↓↓↓

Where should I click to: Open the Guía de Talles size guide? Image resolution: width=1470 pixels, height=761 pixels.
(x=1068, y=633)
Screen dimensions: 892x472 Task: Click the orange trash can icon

↑↑↑
↓↓↓

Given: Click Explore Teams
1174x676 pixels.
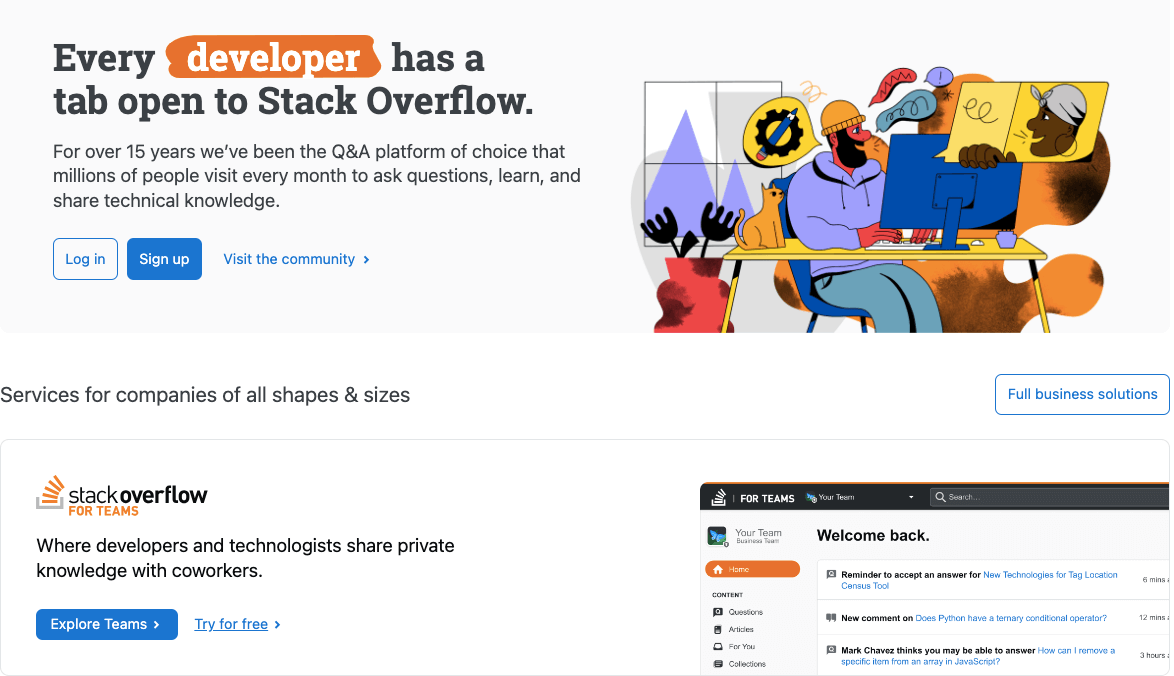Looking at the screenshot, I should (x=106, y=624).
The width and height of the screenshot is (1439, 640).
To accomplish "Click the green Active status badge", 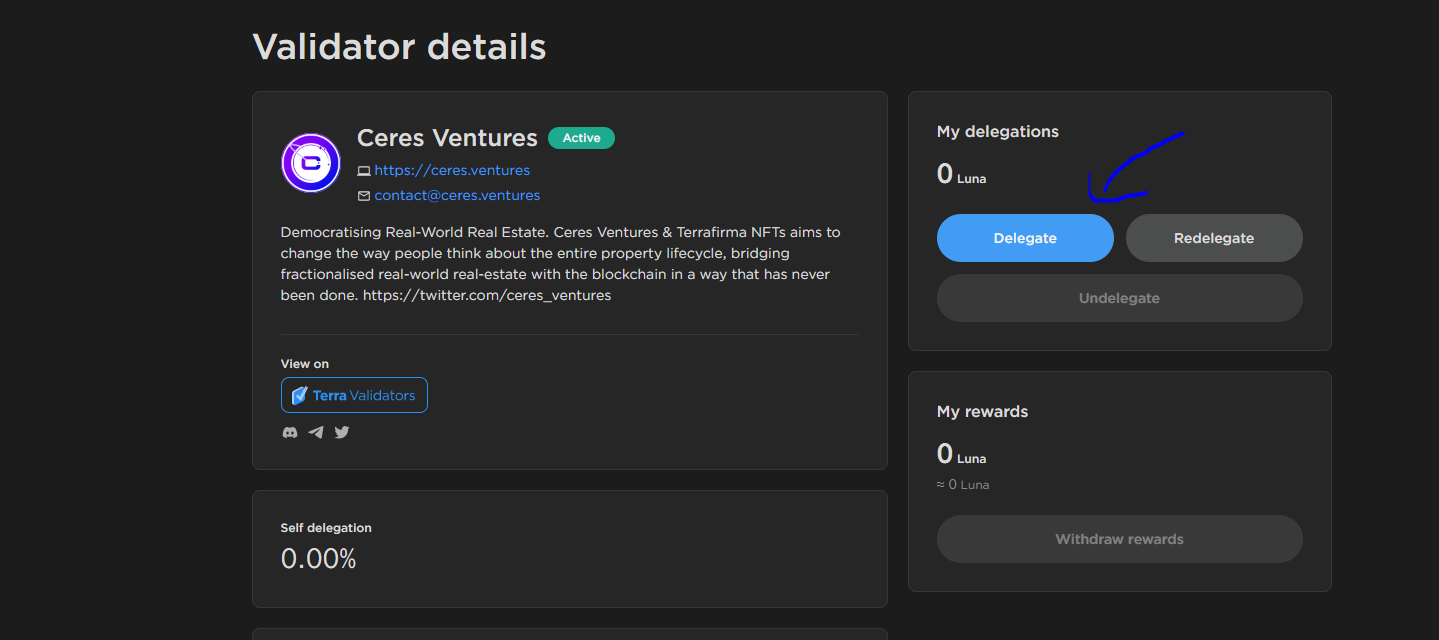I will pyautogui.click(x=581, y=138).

↑↑↑
↓↓↓

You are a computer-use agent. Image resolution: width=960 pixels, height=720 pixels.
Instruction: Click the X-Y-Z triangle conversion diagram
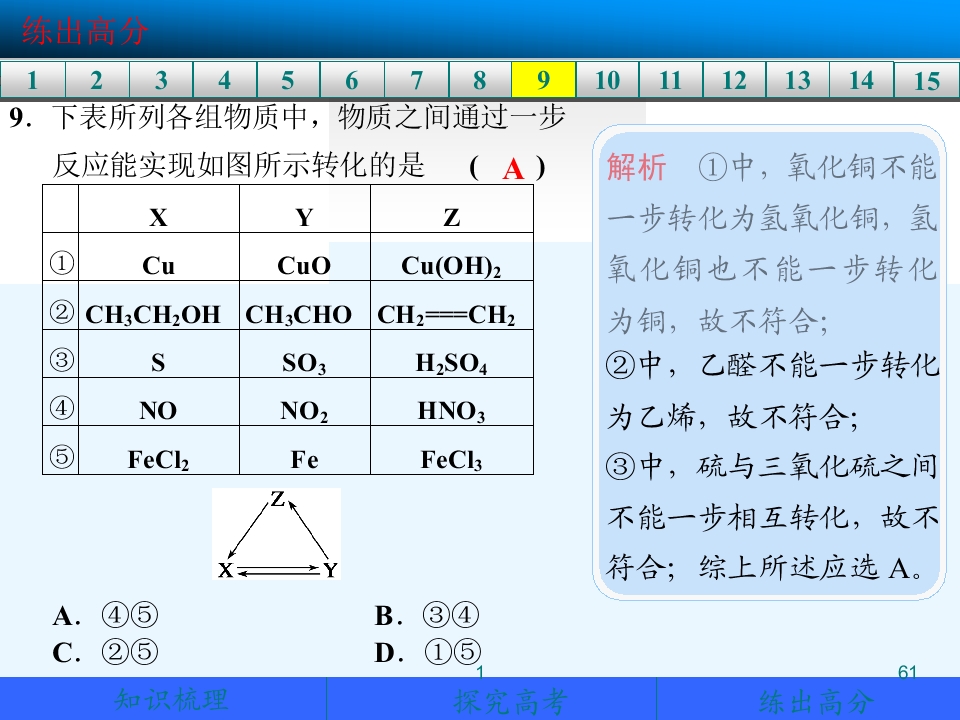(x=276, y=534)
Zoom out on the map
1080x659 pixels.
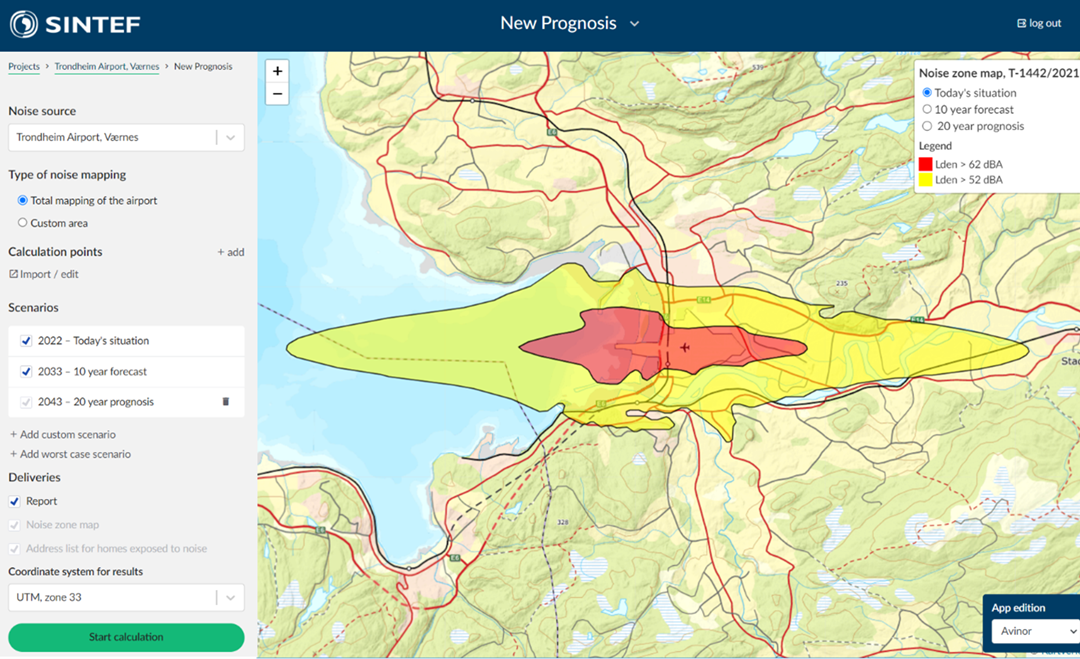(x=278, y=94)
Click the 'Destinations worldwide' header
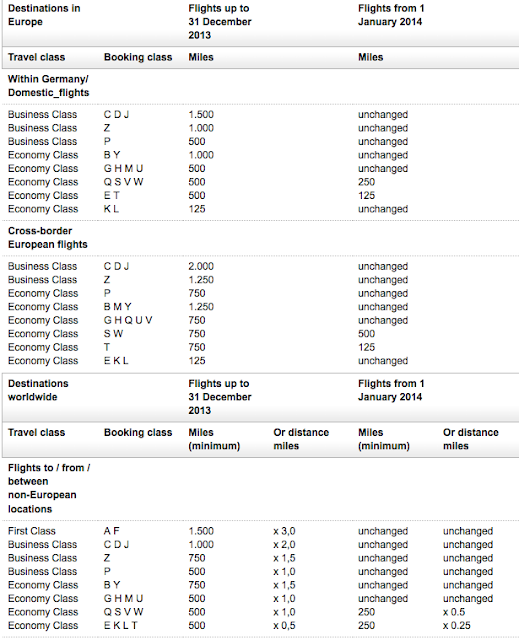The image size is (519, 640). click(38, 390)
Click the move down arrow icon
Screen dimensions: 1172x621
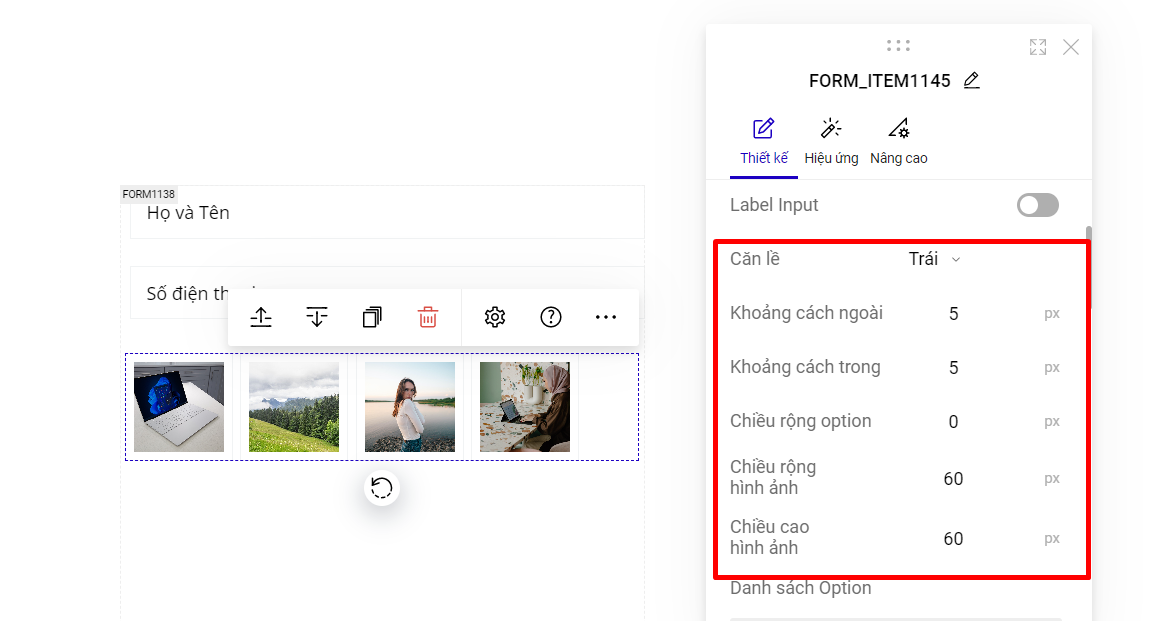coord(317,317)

↑↑↑

*WHAT IS BEING ASKED*
Reproduce word for word the material above, beginning with the line that contains "Where should I" and ending with the line that contains "Screen dimensions: 892x472".

*SOLUTION*
Where should I click to: Open the Guía de Talles size guide? Image resolution: width=1470 pixels, height=761 pixels.
(x=1068, y=633)
Screen dimensions: 892x472 Task: Click the orange trash can icon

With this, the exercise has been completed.